Addressing MOUD stigma is of utmost importance in efforts to combat the current opioid crisis. While efforts to increase the number of physicians who are waivered to prescribe buprenorphine has had some success,33,34 many providers who are waivered are prescribing to far fewer patients than currently allowed under current guidelines.35 -37 Others do not prescribe to people with OUD at all. The number of OTP clinics has essentially stayed the same in past decades with only a modest rise in recent years. 38 It is necessary to address physician stigma toward PWUO and to MOUD to increase the number of physicians willing to prescribe MOUD. It is also critical to address community stigma to increase the numbers of OTPs. Policy changes to loosen regulations surrounding buprenorphine and methadone treatment may work to diminish MOUD stigma. For example, while the requirements for training and providing psychosocial services have recently been lifted, obtaining an X waiver to prescribe buprenorphine is still required and may cause barriers to treatment, especially since those wishing to treat 30 or more patients still must receive training to provide buprenorphine. During the COVID-19 pandemic, OTPs began offering more take-home methadone doses, with little evidence of an increase in diversion. 39 However, on their own, these interventions are unlikely to increase MOUD uptake without more direct interventions to address MOUD stigma among providers and communities. Further, MOUD stigma must be addressed in order to increase demand for MOUD among PWUO who may also see it as “just another drug” and getting in the way of recovery.

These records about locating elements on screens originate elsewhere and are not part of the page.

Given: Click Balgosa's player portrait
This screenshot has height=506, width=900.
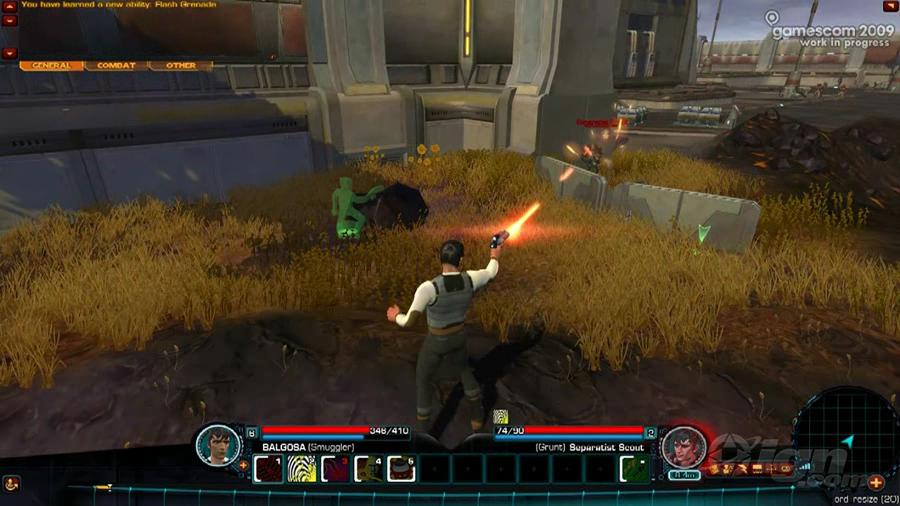Looking at the screenshot, I should tap(216, 445).
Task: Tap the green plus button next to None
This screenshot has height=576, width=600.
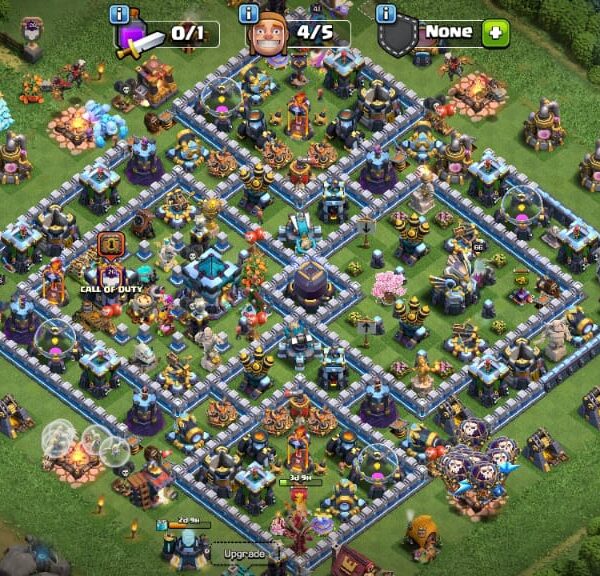Action: [494, 31]
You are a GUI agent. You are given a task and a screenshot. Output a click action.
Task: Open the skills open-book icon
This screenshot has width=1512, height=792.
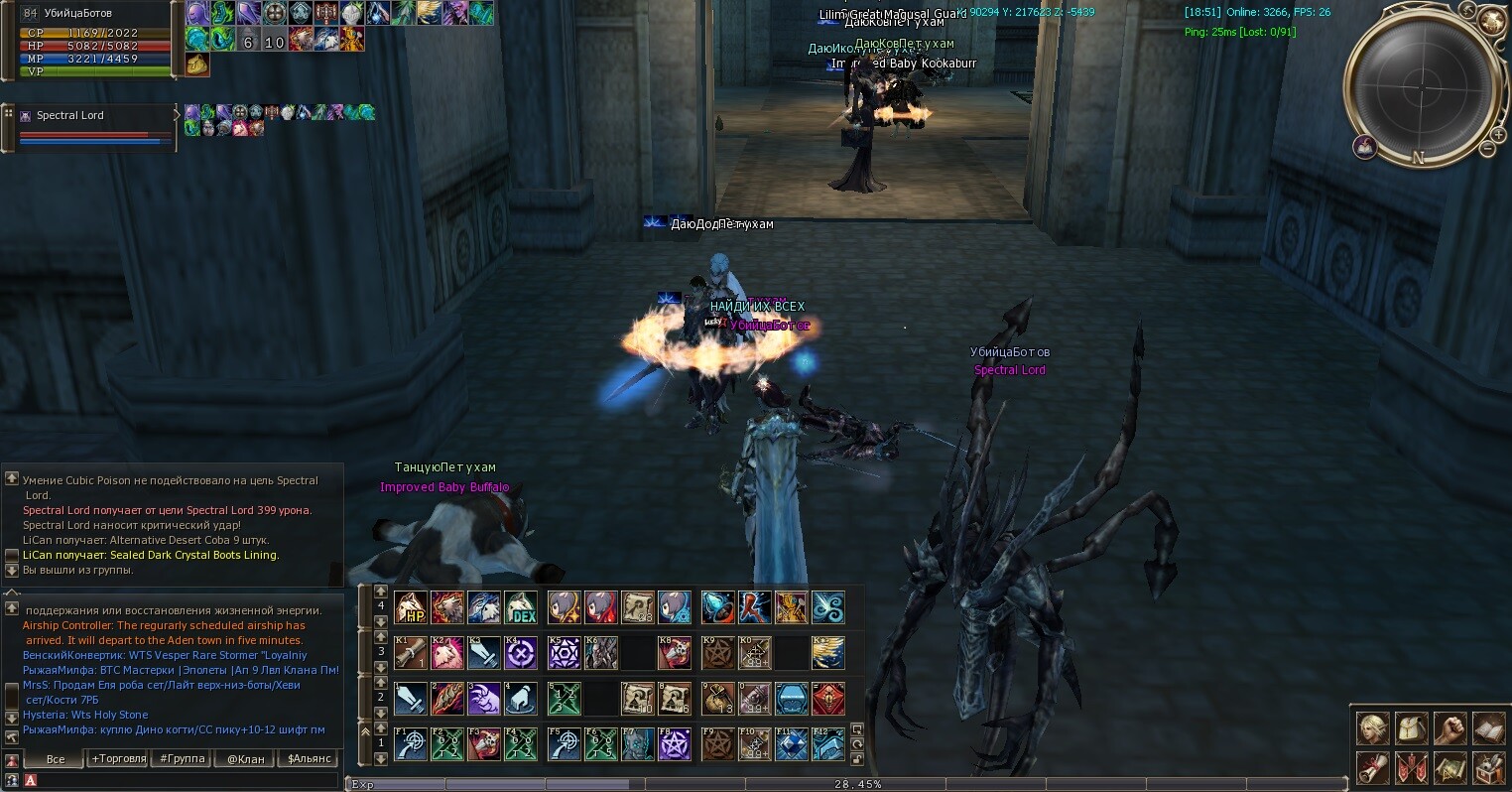tap(1488, 728)
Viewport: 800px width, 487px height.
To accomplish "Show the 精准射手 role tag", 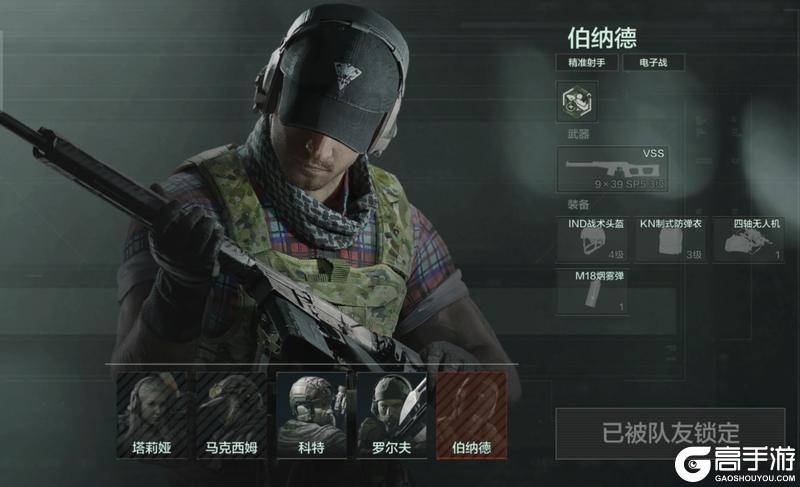I will [x=586, y=62].
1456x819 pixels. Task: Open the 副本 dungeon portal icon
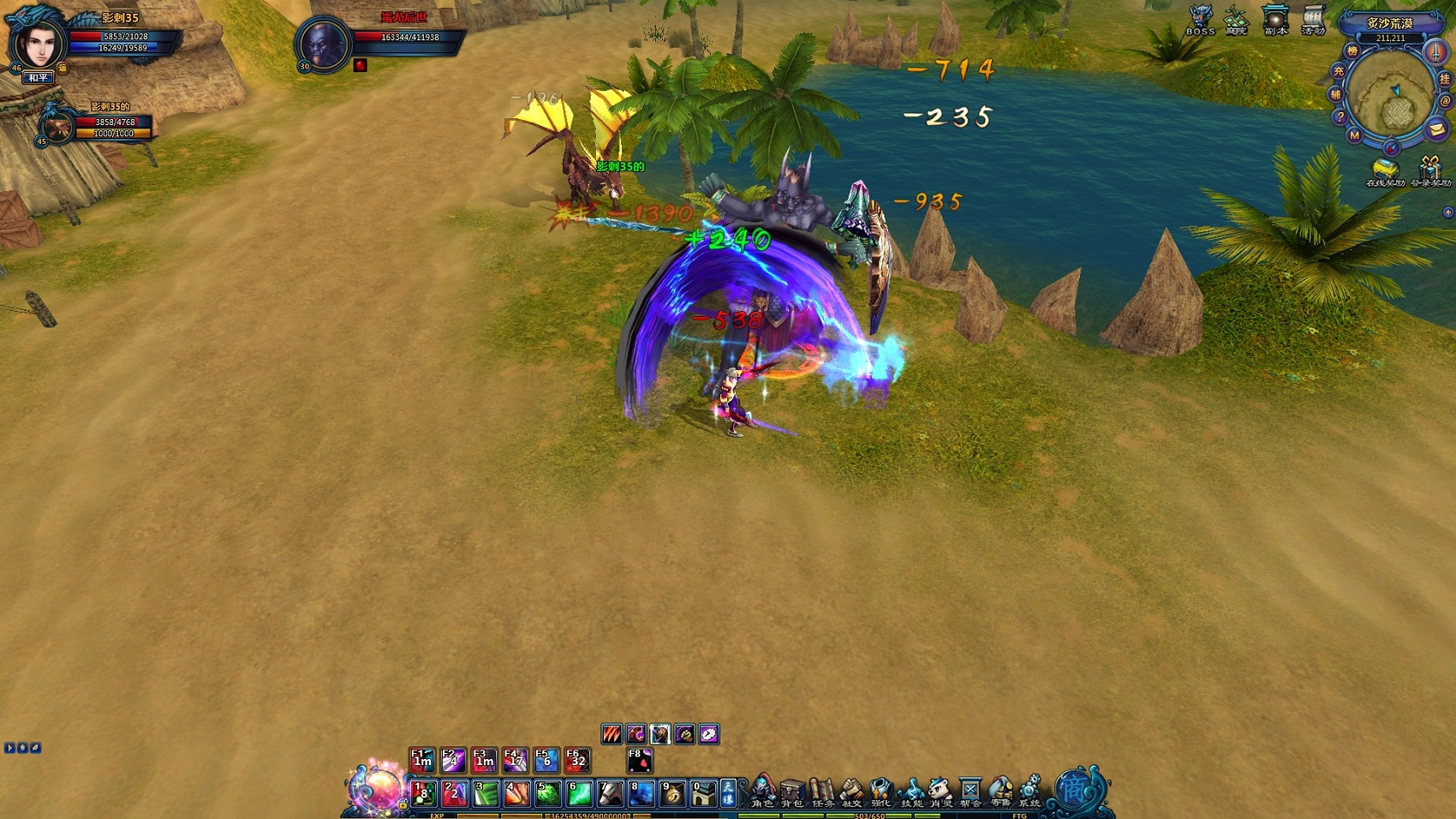pos(1275,20)

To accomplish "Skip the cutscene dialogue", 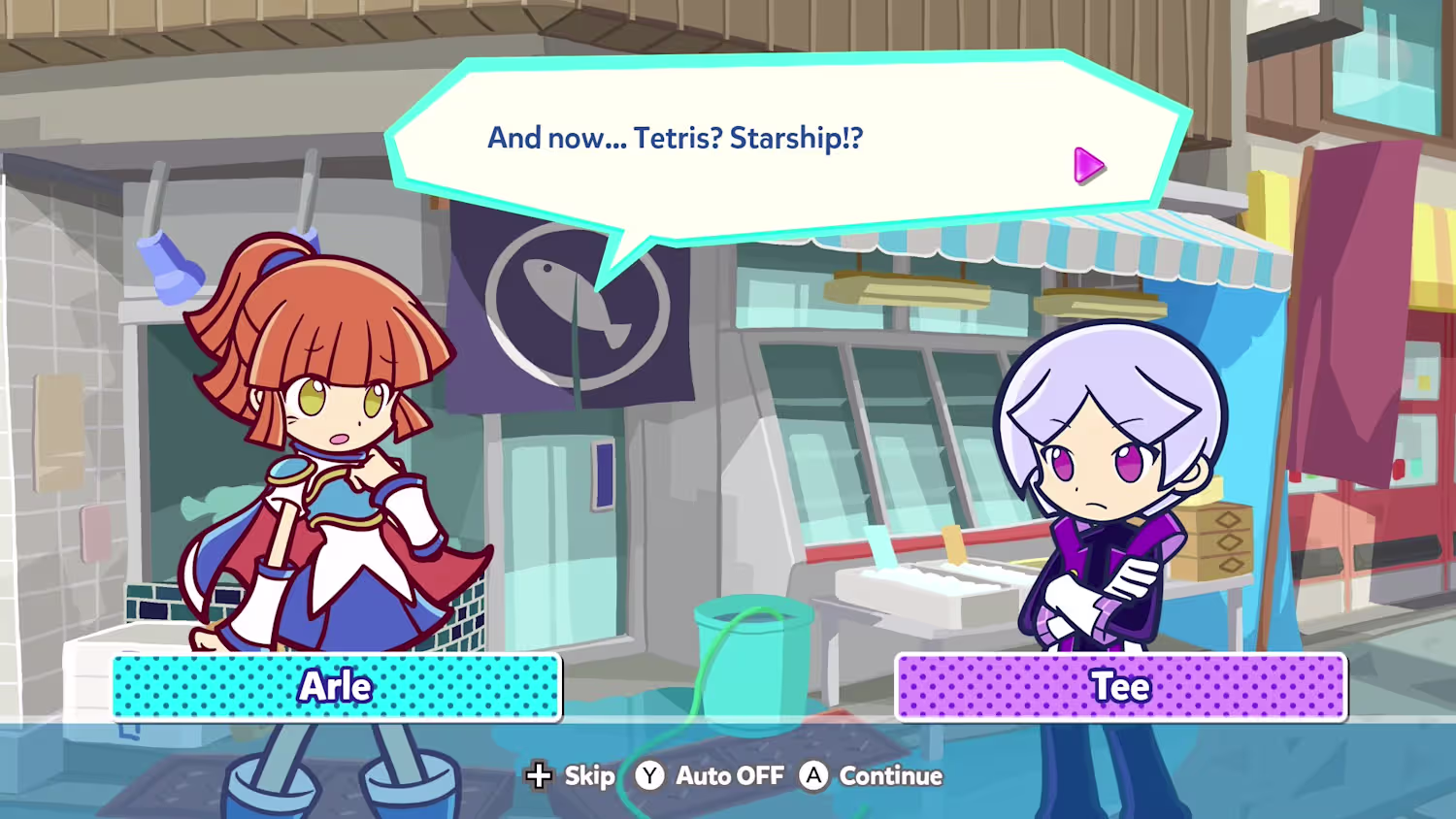I will pyautogui.click(x=571, y=776).
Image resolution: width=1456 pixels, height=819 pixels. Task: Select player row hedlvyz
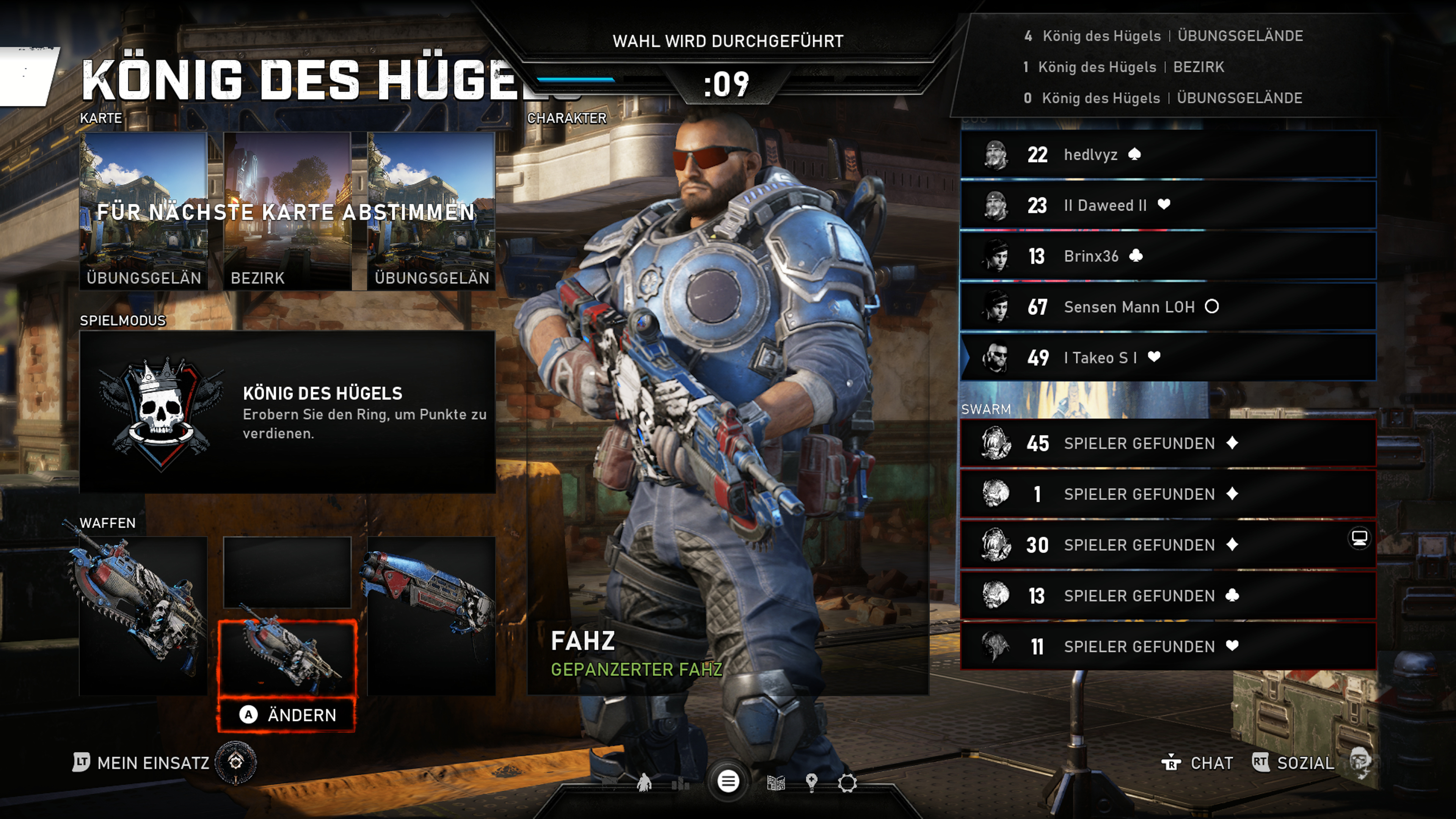tap(1168, 155)
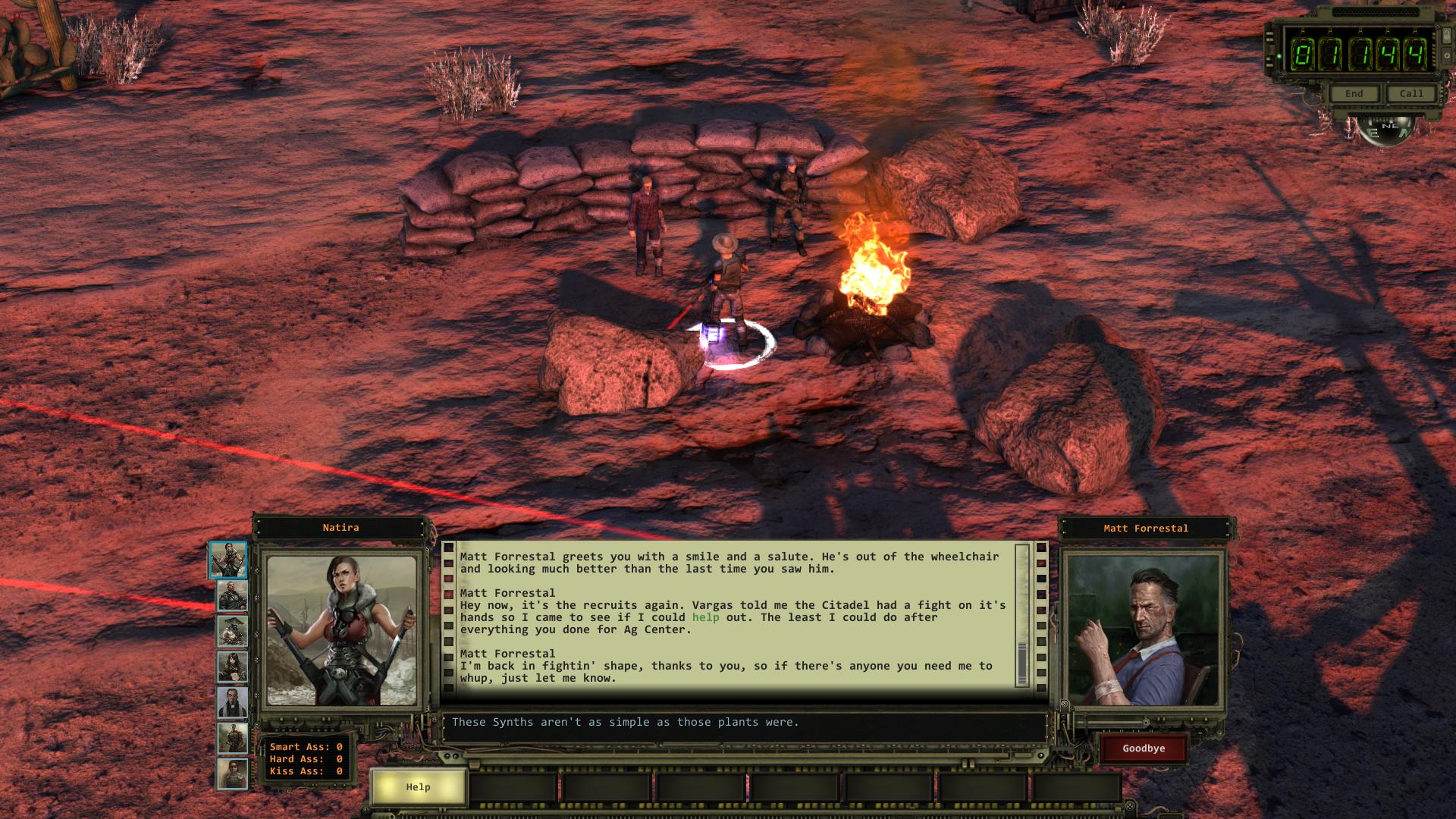Select Natira's highlighted thumbnail in the party list
Screen dimensions: 1456x819
228,560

Importantly, our results show that attitudes toward MOUD can change. As knowledge about MOUD increases, people see the positive changes that result when people with OUD take MOUD. Stigma reduction efforts should therefore use positive stories illustrating the benefits of MOUD. Our findings suggest that interventions should also address common misperceptions about MOUD, including misuse potential. Without this education, providers may see efforts to increase MOUD use with suspicion, believing that there will be unforeseen consequences of MOUD and that it is being promoted to benefit providers and pharmaceutical companies financially. Finally, better integration of behavioral health services with mainstream medical care could help reduce some of the concerns behavioral health specialists feel with just providing medications without other psychosocial interventions. 40 This may also increase doctors’ willingness to prescribe buprenorphine, as research has shown that a lack of behavioral health expertise within clinics often acts as a barrier for doctors to provide buprenorphine. 17 However, this may also further reinforce condition stigma of PWUOs as OUD is seen as a psychological flaw rather than a medical condition. Ultimately, the proportion of PWUO on MOUD is unlikely to increase without addressing MOUD stigma.